• [DATA UNDER STUDY]

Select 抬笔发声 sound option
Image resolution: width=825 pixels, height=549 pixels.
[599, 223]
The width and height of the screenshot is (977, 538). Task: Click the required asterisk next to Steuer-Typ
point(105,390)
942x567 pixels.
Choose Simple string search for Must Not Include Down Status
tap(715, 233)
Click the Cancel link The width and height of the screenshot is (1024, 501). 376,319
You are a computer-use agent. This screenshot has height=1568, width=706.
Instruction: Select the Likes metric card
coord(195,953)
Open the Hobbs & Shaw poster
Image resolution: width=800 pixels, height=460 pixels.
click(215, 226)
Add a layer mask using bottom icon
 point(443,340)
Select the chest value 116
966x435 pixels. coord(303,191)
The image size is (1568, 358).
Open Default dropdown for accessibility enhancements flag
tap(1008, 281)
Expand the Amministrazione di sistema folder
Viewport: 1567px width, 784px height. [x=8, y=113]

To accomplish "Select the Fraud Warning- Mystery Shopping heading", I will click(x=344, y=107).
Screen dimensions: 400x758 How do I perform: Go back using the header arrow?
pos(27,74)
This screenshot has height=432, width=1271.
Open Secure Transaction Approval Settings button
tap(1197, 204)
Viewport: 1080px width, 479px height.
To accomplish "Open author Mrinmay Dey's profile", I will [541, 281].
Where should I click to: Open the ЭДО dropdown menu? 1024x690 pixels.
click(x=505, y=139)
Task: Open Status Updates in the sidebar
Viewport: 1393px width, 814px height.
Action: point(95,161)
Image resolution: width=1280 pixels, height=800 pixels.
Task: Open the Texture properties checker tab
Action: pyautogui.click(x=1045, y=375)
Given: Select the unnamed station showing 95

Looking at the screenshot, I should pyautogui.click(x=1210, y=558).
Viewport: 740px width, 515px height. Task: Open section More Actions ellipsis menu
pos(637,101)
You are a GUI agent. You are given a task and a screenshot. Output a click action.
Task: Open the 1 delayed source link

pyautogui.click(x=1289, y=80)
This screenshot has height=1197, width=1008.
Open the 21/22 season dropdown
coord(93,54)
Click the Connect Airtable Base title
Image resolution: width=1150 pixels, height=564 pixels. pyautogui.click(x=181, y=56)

• [WHAT IS EXPECTED]
In the listing above, find the line that contains "Task: Open the 1 delayed source link". Write it out exactly, along with each line after it up to and including the last.

• [SOLUTION TO THE EXERCISE]
Task: Open the 1 delayed source link

pyautogui.click(x=1289, y=80)
This screenshot has height=1197, width=1008.
Open the 21/22 season dropdown
coord(93,54)
Click the Connect Airtable Base title
Image resolution: width=1150 pixels, height=564 pixels. pyautogui.click(x=181, y=56)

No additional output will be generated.